TEXT |
begin

R: Introduction

Data Wrangling and Data Representation in R markdown

Matteo Ploner

Introduction

References

  • This course illustrates techniques for data manipulation, visualization and reporting using R and R Markdown
    • Reference to the following sources is made during the course
      • Chang, Winston. 2012. R Graphics Cookbook: Practical Recipes for Visualizing Data. " O’Reilly Media, Inc.".
      • Wickham, Hadley, and Garrett Grolemund. 2016. R for Data Science: Import, Tidy, Transform, Visualize, and Model Data. " O’Reilly Media, Inc.".
      • W. N. Venables, W.N., Smith D. M., and R Core Team. 2019. An Introduction to R.
  • Many useful resources can be found online

R

Description

  • From https://cran.r-project.org/
    • R is an integrated suite of software facilities for data manipulation, calculation and graphical display.
    • R can be regarded as an implementation of the S language which was developed at Bell Laboratories by Rick Becker, John Chambers and Allan Wilks, and also forms the basis of the of the S-PLUS systems.

R version 3.6.1 (2019-07-05) – “Action of the Toes” Copyright (C) 2019 The R Foundation for Statistical Computing Platform: x86_64-apple-darwin15.6.0 (64-bit)

end

GIVEN INSTRUCTION | List the titles of the works that the R course introduction cites as sources.

DATA SHOWN |
begin

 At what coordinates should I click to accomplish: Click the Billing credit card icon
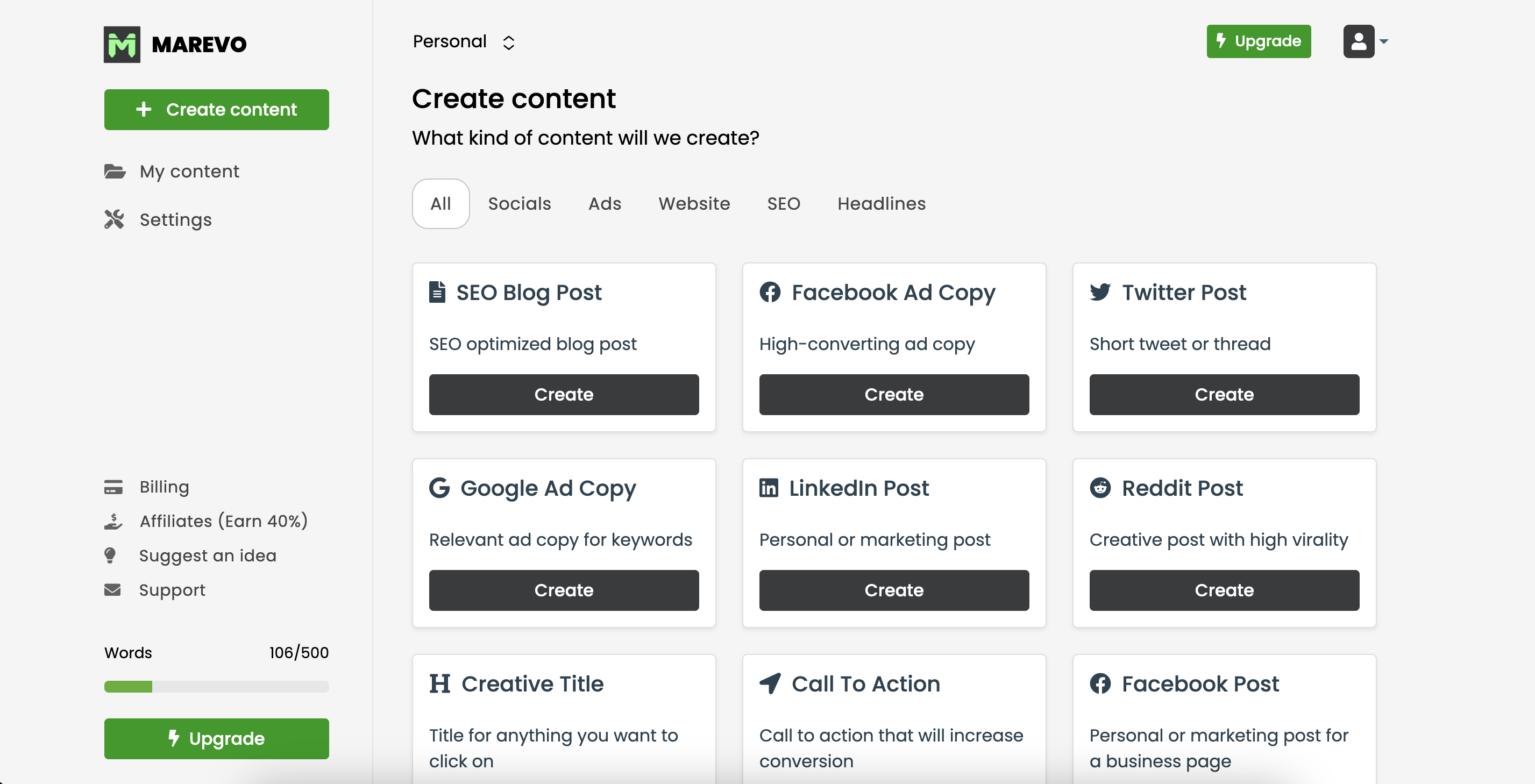pyautogui.click(x=113, y=487)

end

COMPLETED EXERCISE |
- R Graphics Cookbook: Practical Recipes for Visualizing Data
- R for Data Science: Import, Tidy, Transform, Visualize, and Model Data
- An Introduction to R